• **What the task asks**:
Copy, from the data below, every line that has "agent" in it.

• **Task data**:

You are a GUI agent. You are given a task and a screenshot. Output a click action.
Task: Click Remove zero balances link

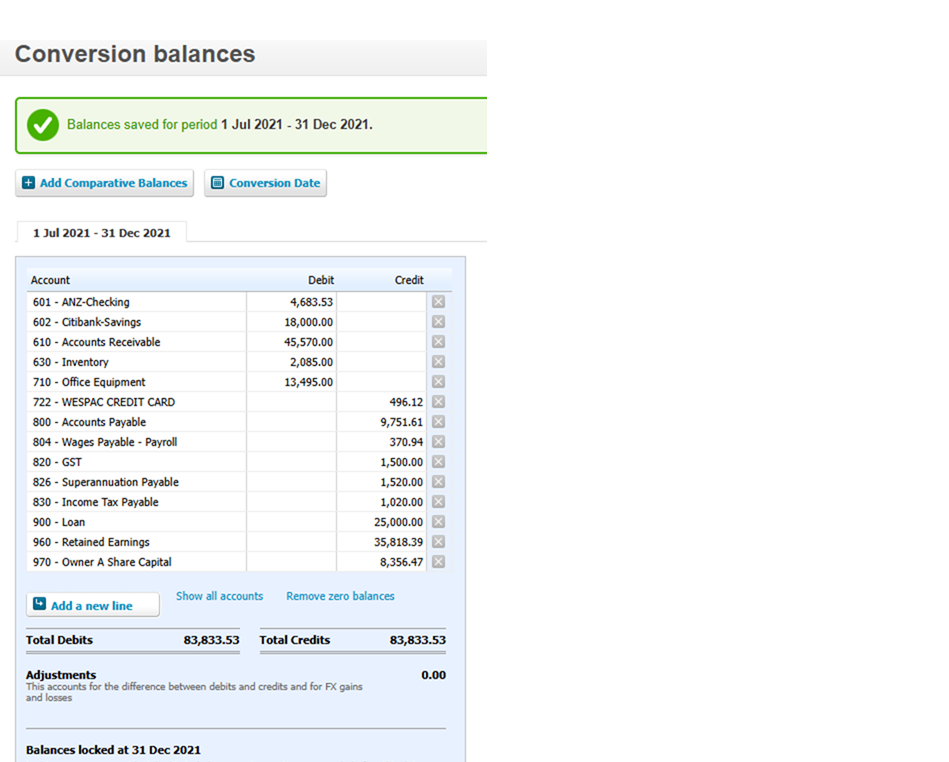[x=340, y=596]
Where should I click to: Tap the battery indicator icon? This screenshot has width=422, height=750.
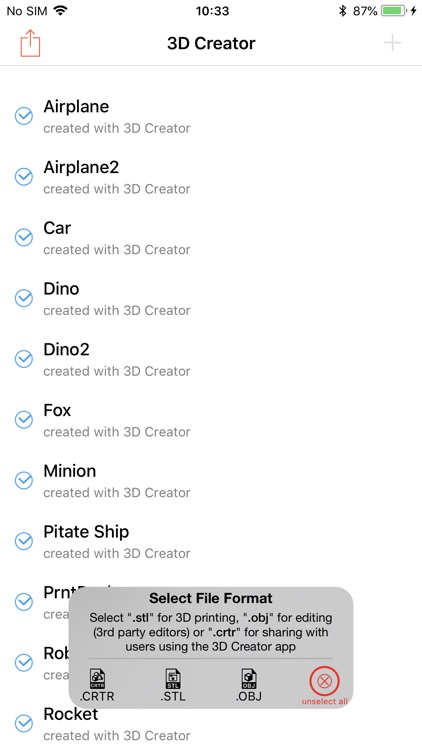(394, 11)
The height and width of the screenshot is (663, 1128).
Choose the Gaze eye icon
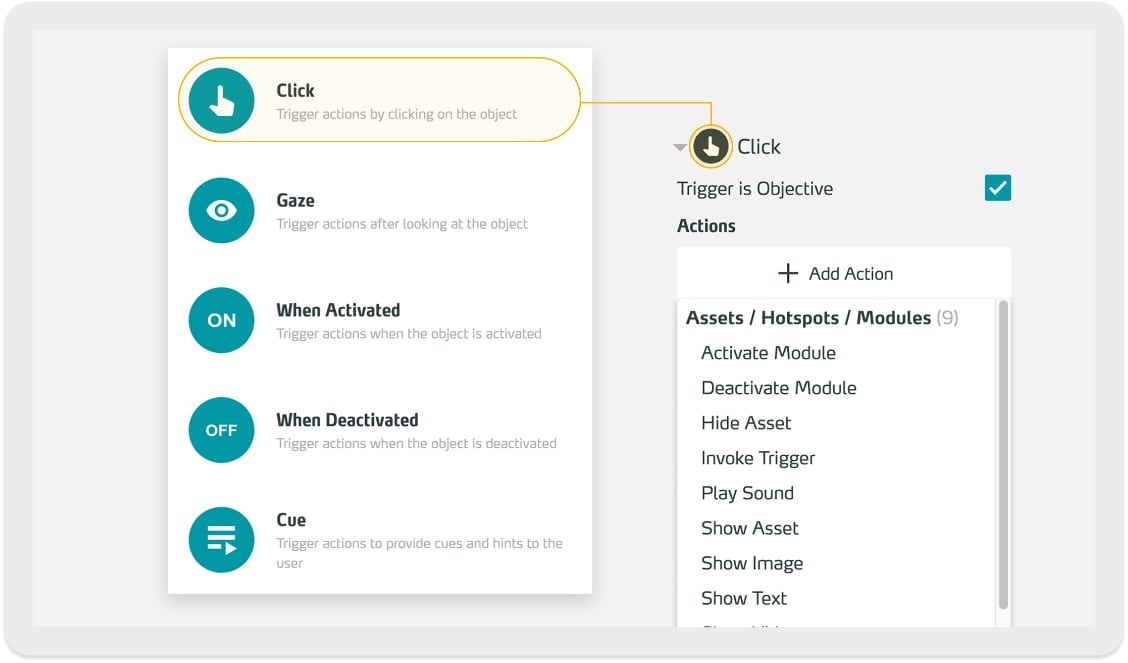[x=222, y=211]
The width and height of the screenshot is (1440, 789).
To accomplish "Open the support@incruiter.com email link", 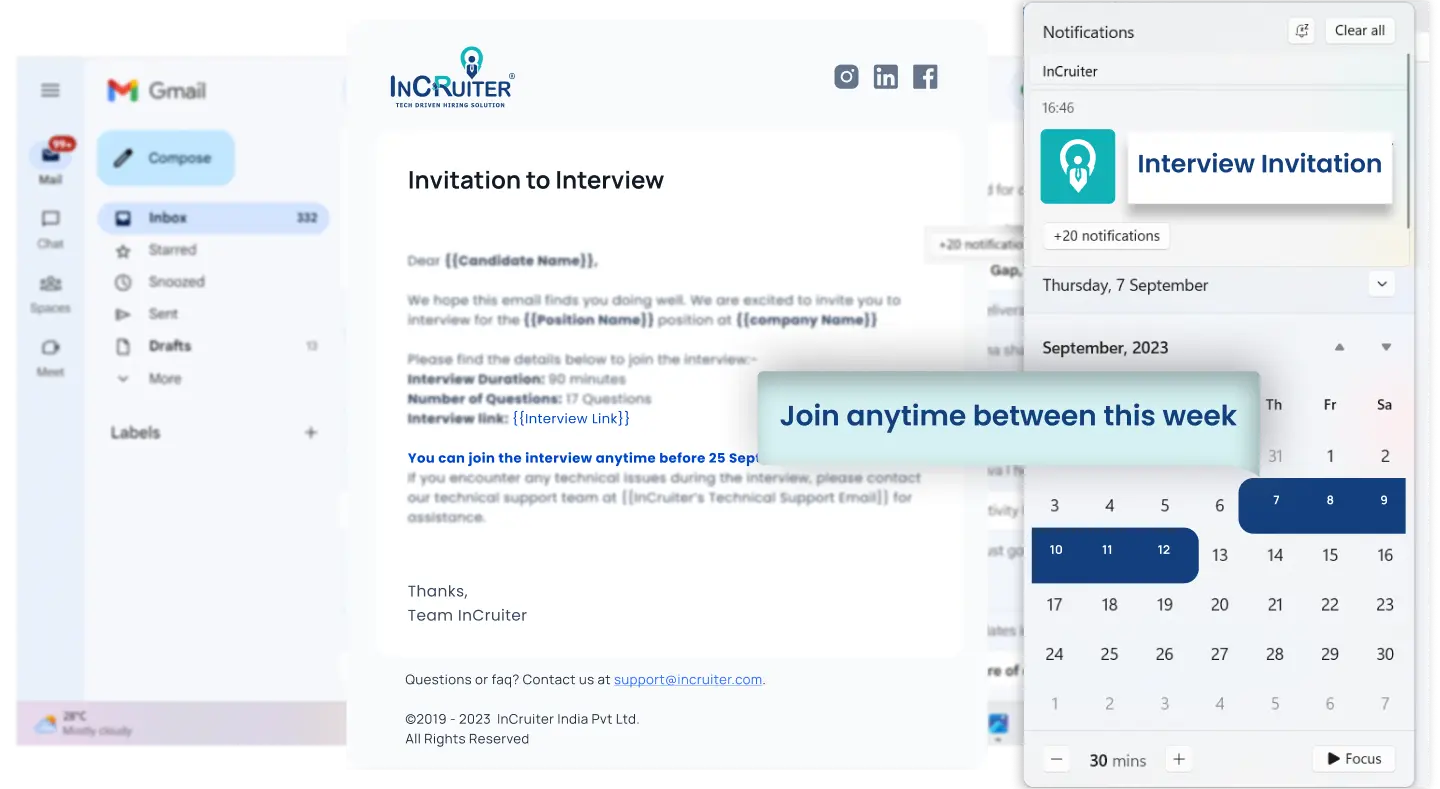I will coord(688,679).
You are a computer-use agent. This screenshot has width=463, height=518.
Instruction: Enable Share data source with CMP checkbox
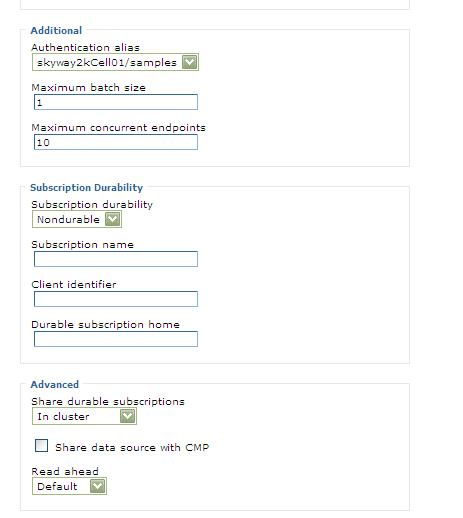coord(41,446)
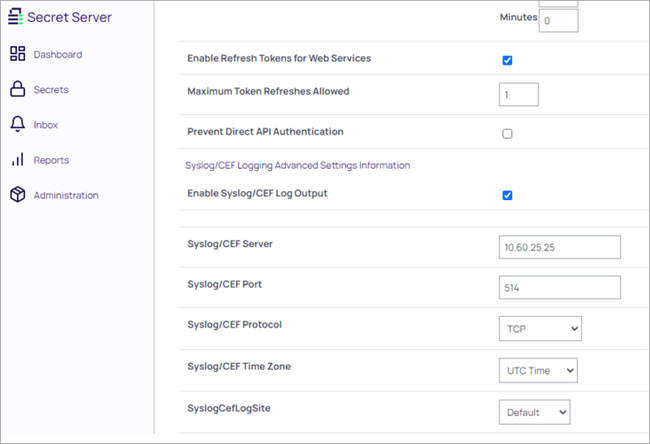The image size is (650, 444).
Task: Go to Dashboard in the sidebar
Action: point(57,54)
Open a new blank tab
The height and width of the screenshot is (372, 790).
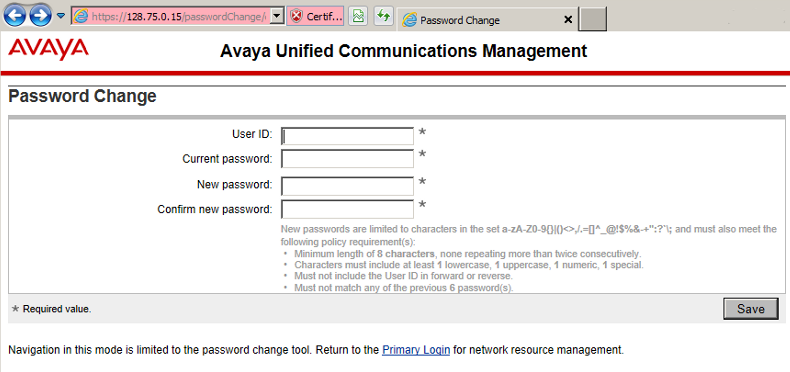click(592, 19)
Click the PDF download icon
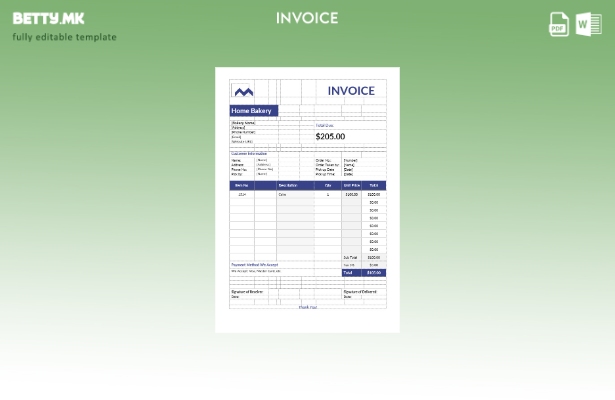Screen dimensions: 615x400 tap(559, 24)
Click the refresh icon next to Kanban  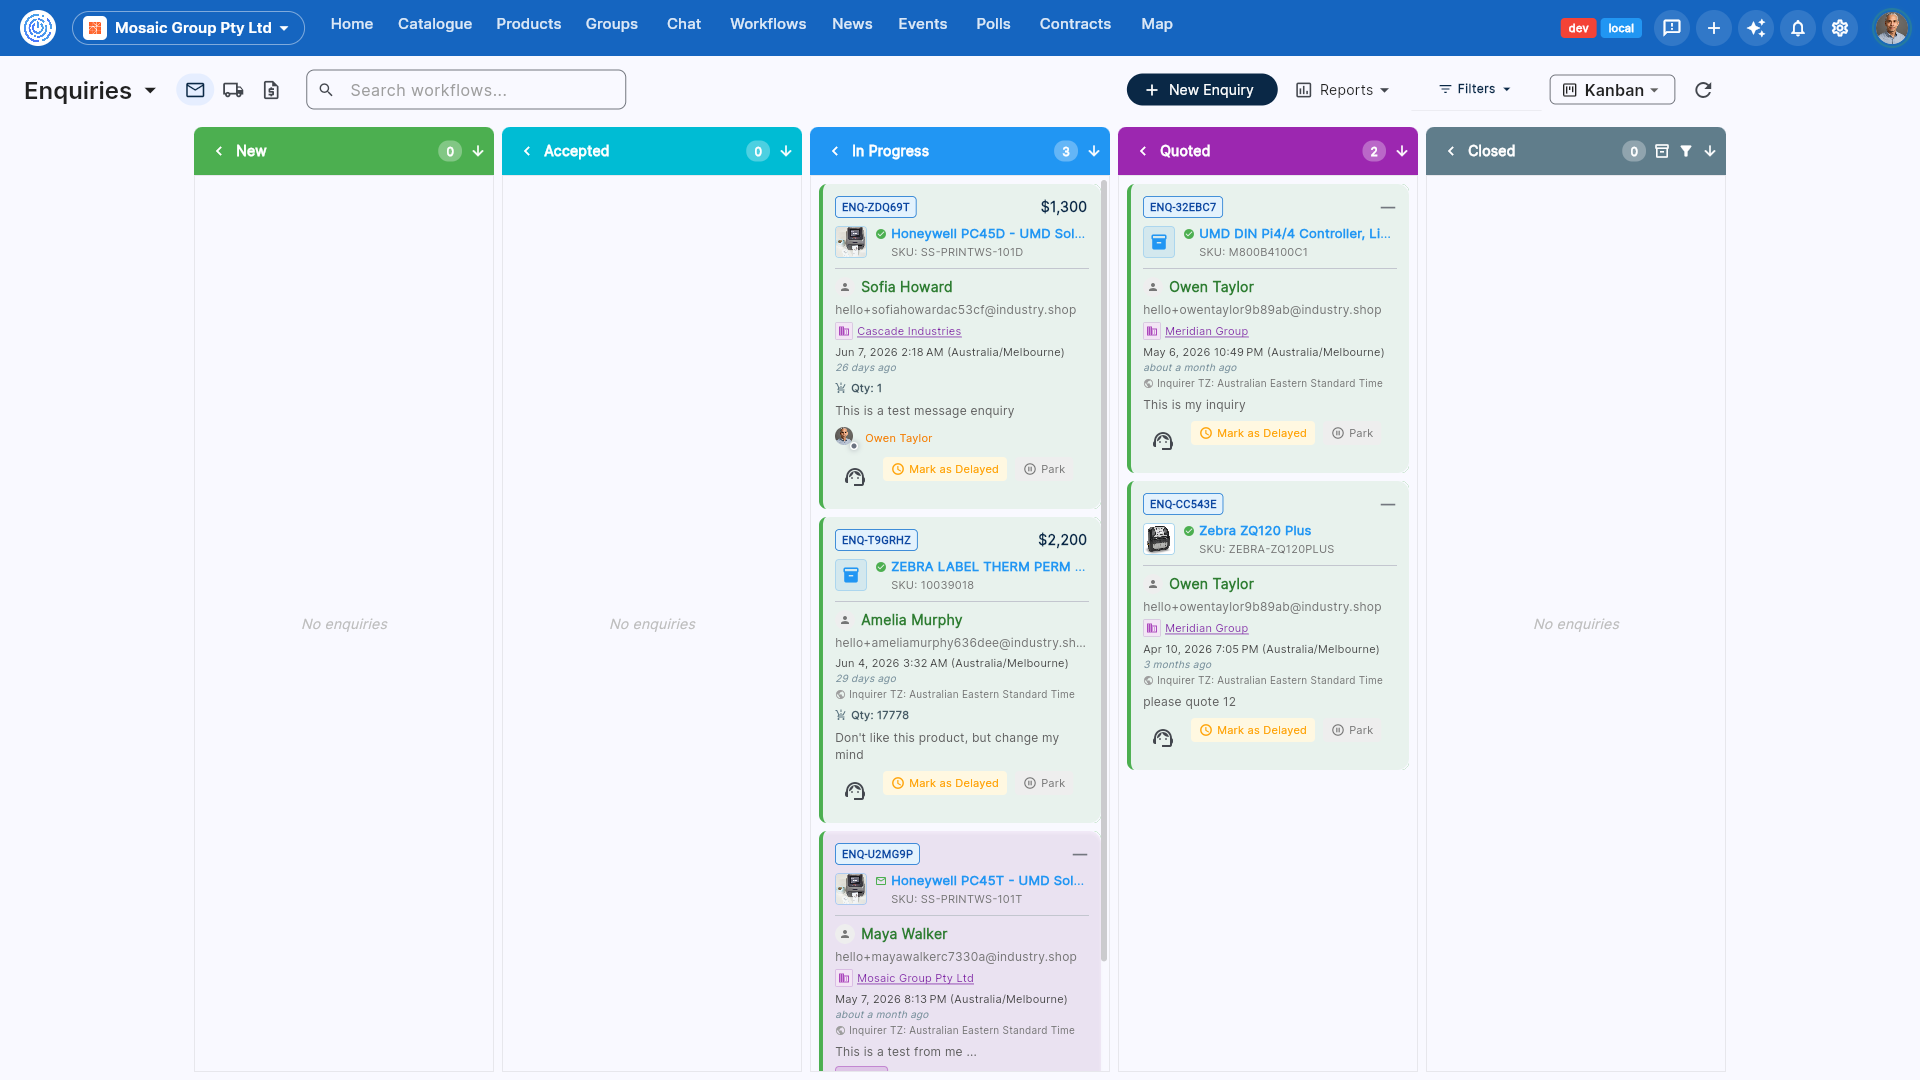click(1703, 90)
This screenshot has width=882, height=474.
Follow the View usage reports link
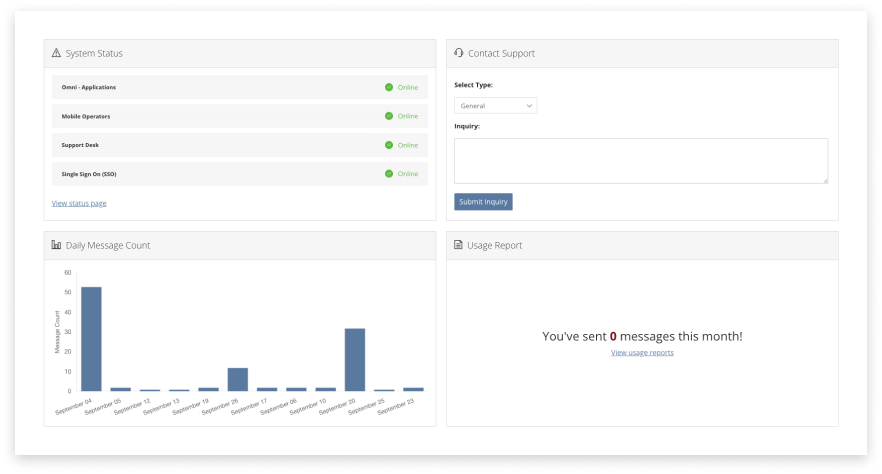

• **Expected answer**:
You are a GUI agent. You are given a task and a screenshot. Output a click action.
You are a computer-use agent. This screenshot has width=463, height=518.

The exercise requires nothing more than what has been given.